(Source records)
•••
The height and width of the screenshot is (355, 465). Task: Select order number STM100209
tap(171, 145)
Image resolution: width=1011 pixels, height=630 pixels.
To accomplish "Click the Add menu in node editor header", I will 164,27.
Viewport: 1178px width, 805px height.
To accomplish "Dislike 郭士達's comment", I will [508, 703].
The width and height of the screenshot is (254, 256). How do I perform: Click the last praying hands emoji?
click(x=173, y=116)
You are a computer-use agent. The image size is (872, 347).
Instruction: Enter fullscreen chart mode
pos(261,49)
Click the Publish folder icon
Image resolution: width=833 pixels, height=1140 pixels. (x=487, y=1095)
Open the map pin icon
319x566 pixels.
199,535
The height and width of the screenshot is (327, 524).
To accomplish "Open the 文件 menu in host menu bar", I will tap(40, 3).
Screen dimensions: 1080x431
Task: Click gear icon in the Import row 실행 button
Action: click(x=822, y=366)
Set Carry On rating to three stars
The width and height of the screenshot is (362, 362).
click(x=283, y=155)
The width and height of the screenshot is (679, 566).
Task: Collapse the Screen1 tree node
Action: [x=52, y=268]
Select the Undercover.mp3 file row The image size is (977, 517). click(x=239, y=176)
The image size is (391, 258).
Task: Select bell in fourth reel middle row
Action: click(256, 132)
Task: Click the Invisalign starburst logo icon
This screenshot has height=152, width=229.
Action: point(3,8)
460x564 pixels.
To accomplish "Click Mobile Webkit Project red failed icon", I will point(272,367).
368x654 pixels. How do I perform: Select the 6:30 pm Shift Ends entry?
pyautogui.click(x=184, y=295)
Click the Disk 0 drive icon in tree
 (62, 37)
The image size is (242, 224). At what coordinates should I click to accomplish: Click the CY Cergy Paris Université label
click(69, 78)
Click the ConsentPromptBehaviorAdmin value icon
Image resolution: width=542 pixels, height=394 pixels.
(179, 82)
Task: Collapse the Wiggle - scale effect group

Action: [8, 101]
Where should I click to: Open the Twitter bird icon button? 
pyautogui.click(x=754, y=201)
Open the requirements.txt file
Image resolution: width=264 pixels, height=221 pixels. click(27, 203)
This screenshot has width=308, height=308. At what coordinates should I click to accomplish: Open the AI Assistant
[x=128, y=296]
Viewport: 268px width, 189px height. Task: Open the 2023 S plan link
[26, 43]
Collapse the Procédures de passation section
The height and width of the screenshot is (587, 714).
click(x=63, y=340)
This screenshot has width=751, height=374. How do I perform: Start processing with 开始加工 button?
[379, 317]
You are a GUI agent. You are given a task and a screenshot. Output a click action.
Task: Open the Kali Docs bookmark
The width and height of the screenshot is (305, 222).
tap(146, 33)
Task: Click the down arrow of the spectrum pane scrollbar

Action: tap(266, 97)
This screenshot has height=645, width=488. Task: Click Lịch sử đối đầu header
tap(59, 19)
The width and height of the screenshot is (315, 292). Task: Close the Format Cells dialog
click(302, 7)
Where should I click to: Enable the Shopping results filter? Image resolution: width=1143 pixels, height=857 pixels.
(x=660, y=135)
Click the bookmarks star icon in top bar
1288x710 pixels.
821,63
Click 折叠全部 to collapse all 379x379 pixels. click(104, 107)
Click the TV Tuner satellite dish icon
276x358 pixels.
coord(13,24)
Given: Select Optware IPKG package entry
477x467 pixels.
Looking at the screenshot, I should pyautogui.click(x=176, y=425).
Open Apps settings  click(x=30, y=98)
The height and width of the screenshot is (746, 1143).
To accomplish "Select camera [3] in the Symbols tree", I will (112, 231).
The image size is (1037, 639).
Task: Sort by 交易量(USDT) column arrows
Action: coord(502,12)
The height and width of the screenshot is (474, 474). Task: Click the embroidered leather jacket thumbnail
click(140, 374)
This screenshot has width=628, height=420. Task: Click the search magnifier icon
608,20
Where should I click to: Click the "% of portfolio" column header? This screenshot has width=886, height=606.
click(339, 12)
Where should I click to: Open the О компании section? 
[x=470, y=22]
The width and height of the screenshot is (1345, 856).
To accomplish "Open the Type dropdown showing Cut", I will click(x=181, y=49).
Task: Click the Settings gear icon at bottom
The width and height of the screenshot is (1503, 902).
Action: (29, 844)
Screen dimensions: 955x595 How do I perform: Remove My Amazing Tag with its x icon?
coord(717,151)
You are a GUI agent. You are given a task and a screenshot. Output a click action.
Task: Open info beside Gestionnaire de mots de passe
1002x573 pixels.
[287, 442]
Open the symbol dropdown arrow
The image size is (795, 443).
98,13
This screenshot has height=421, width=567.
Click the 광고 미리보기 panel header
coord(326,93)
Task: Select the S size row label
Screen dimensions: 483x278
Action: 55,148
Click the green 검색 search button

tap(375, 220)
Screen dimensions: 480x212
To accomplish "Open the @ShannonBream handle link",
•••
PROBLEM DETAILS ->
Could you restate, word for word, every line from the one containing "The width and height of the screenshot is (1345, 856)." through the last line of the records above, and nothing more?

ANSWER BELOW ->
The width and height of the screenshot is (1345, 856).
To accomplish "Open the Type dropdown showing Cut", I will click(x=181, y=49).
Task: Click the Settings gear icon at bottom
The width and height of the screenshot is (1503, 902).
Action: (29, 844)
Screen dimensions: 955x595 How do I perform: Remove My Amazing Tag with its x icon?
coord(717,151)
You are a GUI agent. You are given a task and a screenshot. Output a click action.
Task: Open info beside Gestionnaire de mots de passe
1002x573 pixels.
[287, 442]
Open the symbol dropdown arrow
The image size is (795, 443).
98,13
This screenshot has height=421, width=567.
Click the 광고 미리보기 panel header
coord(326,93)
Task: Select the S size row label
Screen dimensions: 483x278
Action: 55,148
Click the green 검색 search button

tap(375, 220)
Screen dimensions: 480x212
To accomplish "Open the @ShannonBream handle link",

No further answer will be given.